PROMPT = Repeat the records exactly, with one exception: no images.

RECORDS =
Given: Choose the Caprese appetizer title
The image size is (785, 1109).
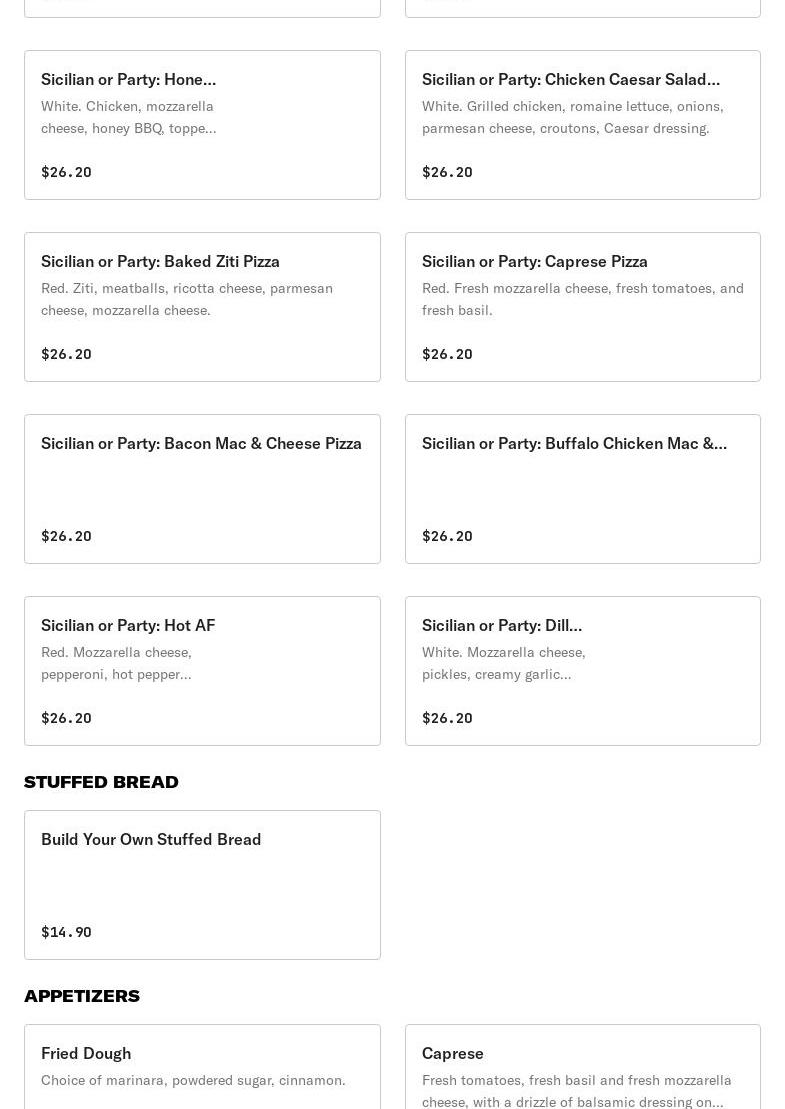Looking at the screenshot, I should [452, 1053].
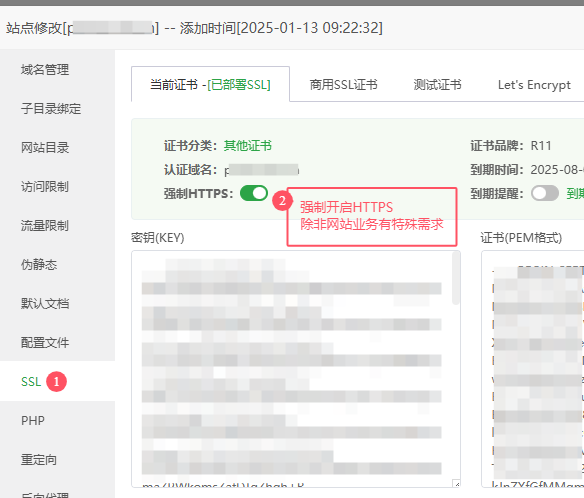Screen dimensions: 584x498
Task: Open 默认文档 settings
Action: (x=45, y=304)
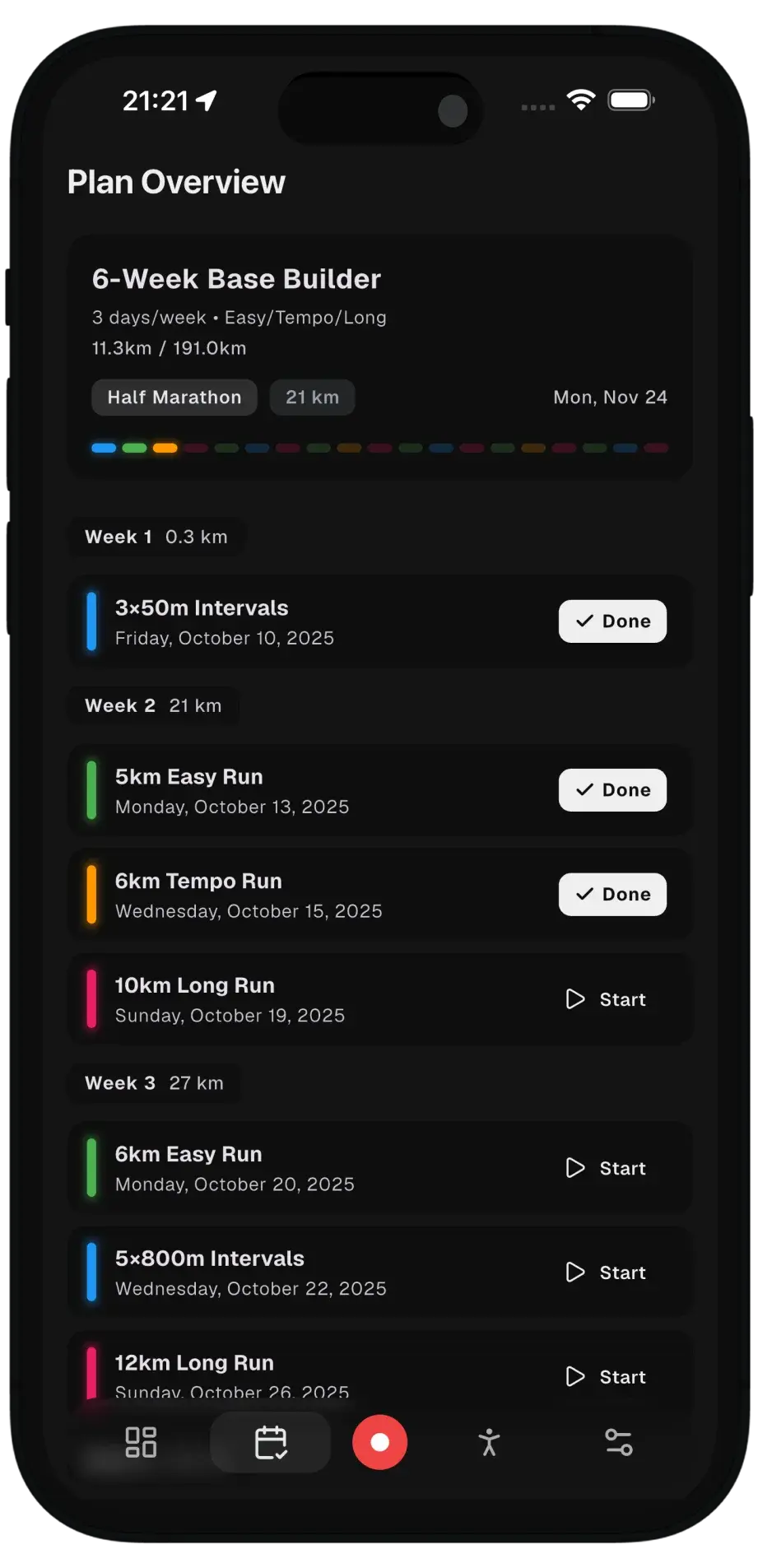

ANSWER TO THIS PROBLEM =
Given: Choose the Caprese appetizer title
The image size is (785, 1109).
Looking at the screenshot, I should [452, 1053].
Screen dimensions: 584x498
Task: Open 默认文档 settings
Action: (x=45, y=304)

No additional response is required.